--- start of TASK INPUT ---

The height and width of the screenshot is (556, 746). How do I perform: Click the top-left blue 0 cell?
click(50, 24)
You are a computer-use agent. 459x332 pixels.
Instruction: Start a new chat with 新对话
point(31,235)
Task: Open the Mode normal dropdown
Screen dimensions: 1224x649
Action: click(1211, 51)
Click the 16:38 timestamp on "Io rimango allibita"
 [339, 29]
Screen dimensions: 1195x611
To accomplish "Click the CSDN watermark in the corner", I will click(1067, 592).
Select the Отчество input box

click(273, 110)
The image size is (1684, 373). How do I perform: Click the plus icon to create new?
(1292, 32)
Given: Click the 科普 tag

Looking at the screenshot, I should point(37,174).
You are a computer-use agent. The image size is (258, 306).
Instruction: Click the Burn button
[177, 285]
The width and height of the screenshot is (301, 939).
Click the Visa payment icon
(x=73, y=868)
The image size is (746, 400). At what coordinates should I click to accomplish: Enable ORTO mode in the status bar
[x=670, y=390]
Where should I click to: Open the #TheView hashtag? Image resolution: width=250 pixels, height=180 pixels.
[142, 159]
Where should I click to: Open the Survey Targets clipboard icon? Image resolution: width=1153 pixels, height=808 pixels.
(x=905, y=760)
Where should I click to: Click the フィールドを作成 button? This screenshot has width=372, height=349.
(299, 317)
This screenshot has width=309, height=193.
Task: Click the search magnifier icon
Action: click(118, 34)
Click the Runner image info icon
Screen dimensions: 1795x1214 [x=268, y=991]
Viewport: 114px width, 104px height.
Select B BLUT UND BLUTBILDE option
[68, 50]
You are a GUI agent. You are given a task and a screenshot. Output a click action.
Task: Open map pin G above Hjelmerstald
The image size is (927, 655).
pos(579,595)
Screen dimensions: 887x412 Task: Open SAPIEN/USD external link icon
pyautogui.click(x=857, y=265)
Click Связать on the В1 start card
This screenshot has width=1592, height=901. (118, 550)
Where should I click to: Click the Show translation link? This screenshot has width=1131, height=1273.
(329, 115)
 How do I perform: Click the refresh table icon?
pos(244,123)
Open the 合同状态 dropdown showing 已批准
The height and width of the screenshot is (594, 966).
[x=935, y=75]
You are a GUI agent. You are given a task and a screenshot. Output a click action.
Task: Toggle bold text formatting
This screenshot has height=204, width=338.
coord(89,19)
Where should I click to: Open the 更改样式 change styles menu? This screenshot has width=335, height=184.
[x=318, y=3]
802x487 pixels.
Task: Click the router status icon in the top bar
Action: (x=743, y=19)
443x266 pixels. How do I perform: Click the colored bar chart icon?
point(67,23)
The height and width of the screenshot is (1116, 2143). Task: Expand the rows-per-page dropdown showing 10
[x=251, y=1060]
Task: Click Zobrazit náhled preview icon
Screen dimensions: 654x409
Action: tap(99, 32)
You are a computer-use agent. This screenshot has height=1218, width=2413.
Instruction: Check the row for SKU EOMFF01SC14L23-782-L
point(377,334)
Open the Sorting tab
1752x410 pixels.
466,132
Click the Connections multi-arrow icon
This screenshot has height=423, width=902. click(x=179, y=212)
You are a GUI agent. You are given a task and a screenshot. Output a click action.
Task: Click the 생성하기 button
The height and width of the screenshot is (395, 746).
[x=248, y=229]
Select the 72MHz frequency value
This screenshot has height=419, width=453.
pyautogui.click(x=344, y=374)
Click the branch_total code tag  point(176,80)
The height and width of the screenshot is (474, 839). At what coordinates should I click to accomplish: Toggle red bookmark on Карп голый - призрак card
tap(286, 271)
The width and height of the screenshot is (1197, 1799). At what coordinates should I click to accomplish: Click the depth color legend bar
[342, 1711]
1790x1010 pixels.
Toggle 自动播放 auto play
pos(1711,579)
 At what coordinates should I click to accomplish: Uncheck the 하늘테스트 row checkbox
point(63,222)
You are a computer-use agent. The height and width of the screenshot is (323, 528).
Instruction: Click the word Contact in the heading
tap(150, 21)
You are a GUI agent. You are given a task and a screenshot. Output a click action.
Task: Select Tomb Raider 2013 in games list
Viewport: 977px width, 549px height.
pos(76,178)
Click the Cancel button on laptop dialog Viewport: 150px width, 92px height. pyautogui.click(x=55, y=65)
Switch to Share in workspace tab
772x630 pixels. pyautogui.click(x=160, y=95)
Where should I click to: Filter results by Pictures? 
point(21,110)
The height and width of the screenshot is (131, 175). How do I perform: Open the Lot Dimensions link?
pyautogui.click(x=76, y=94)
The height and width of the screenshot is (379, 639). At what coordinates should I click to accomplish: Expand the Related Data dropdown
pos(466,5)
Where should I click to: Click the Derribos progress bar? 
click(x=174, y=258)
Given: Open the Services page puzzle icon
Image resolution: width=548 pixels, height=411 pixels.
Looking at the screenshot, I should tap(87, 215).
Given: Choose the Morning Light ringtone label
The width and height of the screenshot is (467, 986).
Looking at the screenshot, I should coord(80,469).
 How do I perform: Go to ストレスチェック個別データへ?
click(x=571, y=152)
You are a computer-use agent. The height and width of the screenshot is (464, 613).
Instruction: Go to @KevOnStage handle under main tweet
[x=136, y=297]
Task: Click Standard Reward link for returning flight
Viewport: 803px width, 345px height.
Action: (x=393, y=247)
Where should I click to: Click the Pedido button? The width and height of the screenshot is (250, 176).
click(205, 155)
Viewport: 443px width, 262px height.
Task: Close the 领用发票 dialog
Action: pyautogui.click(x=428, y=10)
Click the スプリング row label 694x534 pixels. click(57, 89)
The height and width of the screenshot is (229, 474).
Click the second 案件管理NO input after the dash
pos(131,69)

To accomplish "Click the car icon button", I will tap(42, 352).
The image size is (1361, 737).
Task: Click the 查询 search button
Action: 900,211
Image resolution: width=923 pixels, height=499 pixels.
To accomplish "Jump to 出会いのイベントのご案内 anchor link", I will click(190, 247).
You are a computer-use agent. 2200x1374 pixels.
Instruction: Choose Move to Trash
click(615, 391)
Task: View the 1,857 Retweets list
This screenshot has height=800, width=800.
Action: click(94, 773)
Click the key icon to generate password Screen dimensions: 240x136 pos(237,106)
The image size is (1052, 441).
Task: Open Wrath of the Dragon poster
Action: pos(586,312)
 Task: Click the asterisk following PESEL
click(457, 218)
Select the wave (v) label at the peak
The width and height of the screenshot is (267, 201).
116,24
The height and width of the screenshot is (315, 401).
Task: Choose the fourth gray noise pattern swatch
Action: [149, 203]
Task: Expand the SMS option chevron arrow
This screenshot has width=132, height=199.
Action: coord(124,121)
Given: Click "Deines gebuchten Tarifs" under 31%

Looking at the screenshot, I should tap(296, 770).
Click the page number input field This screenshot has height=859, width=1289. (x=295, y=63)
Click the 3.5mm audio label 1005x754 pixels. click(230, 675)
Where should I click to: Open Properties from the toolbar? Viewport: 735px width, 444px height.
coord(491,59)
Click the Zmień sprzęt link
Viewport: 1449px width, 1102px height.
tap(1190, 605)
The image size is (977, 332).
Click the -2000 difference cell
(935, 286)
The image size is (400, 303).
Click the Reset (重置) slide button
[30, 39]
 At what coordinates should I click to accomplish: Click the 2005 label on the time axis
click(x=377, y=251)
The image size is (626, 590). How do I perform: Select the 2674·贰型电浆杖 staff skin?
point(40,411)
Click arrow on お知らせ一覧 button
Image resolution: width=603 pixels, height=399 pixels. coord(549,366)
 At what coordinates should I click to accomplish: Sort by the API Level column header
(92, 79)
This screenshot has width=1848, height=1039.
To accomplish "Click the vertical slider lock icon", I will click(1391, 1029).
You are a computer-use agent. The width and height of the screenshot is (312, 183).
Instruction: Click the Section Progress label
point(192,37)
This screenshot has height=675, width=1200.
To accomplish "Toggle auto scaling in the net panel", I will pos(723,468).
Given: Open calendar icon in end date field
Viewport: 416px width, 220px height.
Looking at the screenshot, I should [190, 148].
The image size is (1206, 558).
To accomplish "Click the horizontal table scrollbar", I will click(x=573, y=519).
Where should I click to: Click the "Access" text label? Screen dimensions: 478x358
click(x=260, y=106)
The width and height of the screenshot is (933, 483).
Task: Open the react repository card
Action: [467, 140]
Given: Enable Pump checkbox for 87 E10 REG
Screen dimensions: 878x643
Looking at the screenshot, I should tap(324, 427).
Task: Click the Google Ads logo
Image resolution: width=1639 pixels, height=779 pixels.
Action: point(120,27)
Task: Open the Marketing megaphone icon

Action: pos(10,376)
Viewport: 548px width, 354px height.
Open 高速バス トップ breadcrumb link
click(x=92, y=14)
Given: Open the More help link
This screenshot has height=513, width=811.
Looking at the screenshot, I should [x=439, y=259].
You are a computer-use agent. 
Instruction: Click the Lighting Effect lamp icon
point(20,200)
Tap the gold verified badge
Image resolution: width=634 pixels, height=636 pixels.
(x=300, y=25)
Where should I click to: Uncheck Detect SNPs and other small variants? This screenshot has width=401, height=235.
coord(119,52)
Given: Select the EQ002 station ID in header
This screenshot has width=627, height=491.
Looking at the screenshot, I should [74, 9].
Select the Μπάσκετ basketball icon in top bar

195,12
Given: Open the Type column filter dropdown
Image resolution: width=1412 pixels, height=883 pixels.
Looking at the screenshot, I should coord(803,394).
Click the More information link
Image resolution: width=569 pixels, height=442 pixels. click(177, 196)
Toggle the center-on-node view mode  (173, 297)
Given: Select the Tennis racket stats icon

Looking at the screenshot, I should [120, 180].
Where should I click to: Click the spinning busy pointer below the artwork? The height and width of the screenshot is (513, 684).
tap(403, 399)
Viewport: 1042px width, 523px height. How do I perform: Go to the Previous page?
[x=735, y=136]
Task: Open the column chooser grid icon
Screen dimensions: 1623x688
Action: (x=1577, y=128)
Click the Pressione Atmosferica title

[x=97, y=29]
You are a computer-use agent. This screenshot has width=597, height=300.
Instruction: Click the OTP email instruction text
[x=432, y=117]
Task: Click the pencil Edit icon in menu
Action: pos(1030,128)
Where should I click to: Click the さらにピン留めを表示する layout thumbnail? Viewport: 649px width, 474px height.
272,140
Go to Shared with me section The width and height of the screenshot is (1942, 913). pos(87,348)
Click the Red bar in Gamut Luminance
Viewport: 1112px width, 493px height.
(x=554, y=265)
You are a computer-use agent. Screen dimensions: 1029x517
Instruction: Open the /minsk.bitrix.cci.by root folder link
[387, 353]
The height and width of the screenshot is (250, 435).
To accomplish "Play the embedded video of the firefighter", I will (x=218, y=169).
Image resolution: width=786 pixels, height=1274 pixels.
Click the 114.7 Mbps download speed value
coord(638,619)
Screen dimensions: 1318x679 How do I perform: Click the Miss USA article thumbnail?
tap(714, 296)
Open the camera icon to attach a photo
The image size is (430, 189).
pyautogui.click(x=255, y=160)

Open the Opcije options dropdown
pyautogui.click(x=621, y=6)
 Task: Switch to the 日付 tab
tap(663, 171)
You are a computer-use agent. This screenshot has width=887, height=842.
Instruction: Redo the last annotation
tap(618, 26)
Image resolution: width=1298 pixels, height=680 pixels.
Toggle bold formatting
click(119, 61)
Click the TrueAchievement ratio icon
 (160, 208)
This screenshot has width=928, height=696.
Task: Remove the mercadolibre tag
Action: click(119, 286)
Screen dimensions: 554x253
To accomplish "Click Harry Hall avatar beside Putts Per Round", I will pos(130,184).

--- end of TASK INPUT ---

> **WHAT YOU WILL DO**
Pull out the lines from the start of the material through the line containing "[x=935, y=75]", copying each line exactly, both ends included.

> **TASK RESULT**
The height and width of the screenshot is (556, 746). How do I perform: Click the top-left blue 0 cell?
click(50, 24)
You are a computer-use agent. 459x332 pixels.
Instruction: Start a new chat with 新对话
point(31,235)
Task: Open the Mode normal dropdown
Screen dimensions: 1224x649
Action: click(1211, 51)
Click the 16:38 timestamp on "Io rimango allibita"
 [339, 29]
Screen dimensions: 1195x611
To accomplish "Click the CSDN watermark in the corner", I will click(1067, 592).
Select the Отчество input box

click(273, 110)
The image size is (1684, 373). How do I perform: Click the plus icon to create new?
(1292, 32)
Given: Click the 科普 tag

Looking at the screenshot, I should point(37,174).
You are a computer-use agent. The image size is (258, 306).
Instruction: Click the Burn button
[177, 285]
The width and height of the screenshot is (301, 939).
Click the Visa payment icon
(x=73, y=868)
The image size is (746, 400). At what coordinates should I click to accomplish: Enable ORTO mode in the status bar
[x=670, y=390]
Where should I click to: Open the #TheView hashtag? Image resolution: width=250 pixels, height=180 pixels.
[142, 159]
Where should I click to: Open the Survey Targets clipboard icon? Image resolution: width=1153 pixels, height=808 pixels.
(x=905, y=760)
Where should I click to: Click the フィールドを作成 button? This screenshot has width=372, height=349.
(299, 317)
This screenshot has width=309, height=193.
Task: Click the search magnifier icon
Action: click(118, 34)
Click the Runner image info icon
Screen dimensions: 1795x1214 [x=268, y=991]
Viewport: 114px width, 104px height.
Select B BLUT UND BLUTBILDE option
[68, 50]
You are a GUI agent. You are given a task and a screenshot. Output a click action.
Task: Open map pin G above Hjelmerstald
The image size is (927, 655).
pos(579,595)
Screen dimensions: 887x412 Task: Open SAPIEN/USD external link icon
pyautogui.click(x=857, y=265)
Click Связать on the В1 start card
This screenshot has width=1592, height=901. (118, 550)
Where should I click to: Click the Show translation link? This screenshot has width=1131, height=1273.
(329, 115)
 How do I perform: Click the refresh table icon?
pos(244,123)
Open the 合同状态 dropdown showing 已批准
The height and width of the screenshot is (594, 966).
[x=935, y=75]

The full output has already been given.